Enter dress research! As mentioned before, the 1790s were an interesting, confused time in terms of waistlines, cut of dress, bulk of dress, etc.. Moving from the intense gowns of the late 18th c. to the simple, sleek, and vastly different gowns of the early 1800s provided a strange amalgamation that I’m not totally sure I’m fond of. I DO get to have my robe and wear it too, though.
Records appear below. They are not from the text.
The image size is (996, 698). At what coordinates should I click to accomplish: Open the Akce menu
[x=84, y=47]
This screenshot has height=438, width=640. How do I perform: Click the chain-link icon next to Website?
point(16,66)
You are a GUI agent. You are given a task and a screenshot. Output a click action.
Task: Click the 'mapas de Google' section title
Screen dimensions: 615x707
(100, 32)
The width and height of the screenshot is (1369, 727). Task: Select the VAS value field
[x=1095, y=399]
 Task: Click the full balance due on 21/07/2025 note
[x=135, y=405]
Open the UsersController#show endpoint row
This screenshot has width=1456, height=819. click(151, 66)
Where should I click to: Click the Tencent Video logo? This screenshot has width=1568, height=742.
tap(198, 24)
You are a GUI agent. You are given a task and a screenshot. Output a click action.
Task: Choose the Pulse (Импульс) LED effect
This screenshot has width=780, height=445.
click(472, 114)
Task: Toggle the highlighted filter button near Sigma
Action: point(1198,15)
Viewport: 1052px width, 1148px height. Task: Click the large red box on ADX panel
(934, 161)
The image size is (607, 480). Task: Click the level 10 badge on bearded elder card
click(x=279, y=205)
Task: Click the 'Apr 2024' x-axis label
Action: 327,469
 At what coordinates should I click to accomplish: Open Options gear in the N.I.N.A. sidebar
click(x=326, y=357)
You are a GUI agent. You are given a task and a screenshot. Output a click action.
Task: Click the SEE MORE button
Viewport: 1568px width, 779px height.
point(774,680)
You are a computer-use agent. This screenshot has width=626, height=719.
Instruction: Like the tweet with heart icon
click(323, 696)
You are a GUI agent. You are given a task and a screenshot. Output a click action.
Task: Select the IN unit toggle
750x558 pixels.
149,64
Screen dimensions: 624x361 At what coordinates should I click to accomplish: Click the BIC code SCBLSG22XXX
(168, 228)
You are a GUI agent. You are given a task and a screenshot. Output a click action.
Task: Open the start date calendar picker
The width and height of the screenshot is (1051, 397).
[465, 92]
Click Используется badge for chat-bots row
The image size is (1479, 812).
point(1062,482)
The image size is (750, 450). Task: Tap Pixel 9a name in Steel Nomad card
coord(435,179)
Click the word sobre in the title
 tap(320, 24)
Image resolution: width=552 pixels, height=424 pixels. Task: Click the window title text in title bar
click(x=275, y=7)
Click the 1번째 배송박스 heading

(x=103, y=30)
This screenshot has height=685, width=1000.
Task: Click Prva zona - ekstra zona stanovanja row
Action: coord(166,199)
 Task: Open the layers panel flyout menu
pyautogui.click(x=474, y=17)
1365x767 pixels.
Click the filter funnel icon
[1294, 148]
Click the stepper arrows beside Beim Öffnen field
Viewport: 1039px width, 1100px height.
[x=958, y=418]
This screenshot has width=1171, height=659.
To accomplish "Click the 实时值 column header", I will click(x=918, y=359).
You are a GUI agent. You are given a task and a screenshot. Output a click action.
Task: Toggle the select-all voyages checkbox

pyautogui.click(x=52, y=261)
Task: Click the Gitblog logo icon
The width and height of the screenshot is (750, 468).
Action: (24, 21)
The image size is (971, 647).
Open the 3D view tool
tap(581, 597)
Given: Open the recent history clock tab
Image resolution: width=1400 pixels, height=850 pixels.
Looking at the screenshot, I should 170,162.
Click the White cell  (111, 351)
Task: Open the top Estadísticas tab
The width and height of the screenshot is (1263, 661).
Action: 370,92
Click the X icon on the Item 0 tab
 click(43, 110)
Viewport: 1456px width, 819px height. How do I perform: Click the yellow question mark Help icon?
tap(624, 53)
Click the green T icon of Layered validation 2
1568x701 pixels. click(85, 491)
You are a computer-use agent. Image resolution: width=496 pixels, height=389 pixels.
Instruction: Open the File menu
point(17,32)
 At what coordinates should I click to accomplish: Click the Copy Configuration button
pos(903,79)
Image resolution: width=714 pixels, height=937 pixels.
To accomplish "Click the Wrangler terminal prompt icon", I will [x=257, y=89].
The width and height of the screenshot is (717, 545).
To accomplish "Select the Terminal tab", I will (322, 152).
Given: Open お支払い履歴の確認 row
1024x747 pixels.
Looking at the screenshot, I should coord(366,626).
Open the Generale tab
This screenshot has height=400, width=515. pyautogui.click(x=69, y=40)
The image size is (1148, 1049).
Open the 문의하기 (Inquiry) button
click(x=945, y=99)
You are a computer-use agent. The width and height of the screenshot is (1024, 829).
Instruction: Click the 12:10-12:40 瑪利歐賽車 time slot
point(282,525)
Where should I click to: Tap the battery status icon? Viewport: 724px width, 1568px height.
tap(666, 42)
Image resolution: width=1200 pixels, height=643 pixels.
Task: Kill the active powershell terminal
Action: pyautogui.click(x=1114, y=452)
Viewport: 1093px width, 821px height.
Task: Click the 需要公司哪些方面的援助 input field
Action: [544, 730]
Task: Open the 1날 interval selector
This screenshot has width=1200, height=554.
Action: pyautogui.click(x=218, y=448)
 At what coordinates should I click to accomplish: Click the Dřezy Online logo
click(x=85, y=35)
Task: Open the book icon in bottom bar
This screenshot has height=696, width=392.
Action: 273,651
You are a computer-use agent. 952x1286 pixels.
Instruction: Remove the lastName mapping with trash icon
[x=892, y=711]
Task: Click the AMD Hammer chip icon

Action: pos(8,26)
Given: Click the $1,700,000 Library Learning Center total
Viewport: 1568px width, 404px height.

And so I found these images:
This 1790s dress is a bit odd – it appears to be somewhere between the natural waist and the empire waist in the front, and then
curve up sharply to be above the natural waist in the back, with excessive pleating all around. I do not like this dress, but it perfectly illustrates this odd conglomoration of waistline common to this decade.
After looking a bit more, I came up with some example of the robe being wor at the waist. It’s not visible behind the fan, but it looks about right in this image with the pink dress and the ginormous muff.
Another mystery image – this photo of the back of an open robe, which again appears to be high in back and lower than an empire waist in front.
Now here’s a beautiful image, this short-sleeved open robe worn over, again, a higher-than-natural-lower-than-empire waisted chemise gown. This ensable is getting quite a bit closer to how the Barn Owl Gown will look.
And finally I found this next image, an open robe worn at the natural waist, over a gown also with a natural waist. This is the closest image I have found for what I think I want, with a couple changes to the sleeves, and the neckline.
However, there is still something extremely charming about the first image in this post – the empire-waisted robe with what is essentially a Regency gown beneath. It may come down to a matter of complexity and my willingness to try to drape a pattern or use an existing one. I have a fairly decent Regency gown pattern that I have worked with before and found to be rather pretty and easy. With some adjustments to the front (I want gathers all the way down the front), the back, the sleeves, and the length, it may just be better to go with the high-waisted 1790s transitional look than to attempt to craft something from scratch. I’m having a hard time thinking a between-waistlines gown would be flattering, and I’m reluctant to extend the lines of the regency bodice down a little for that reason. And so I think my mind is made up! Watch for upcoming construction details on the undergown, as it is to be worn for a picnic in mid-June, along with the mockup of the robe, which will be draped from scratch :-).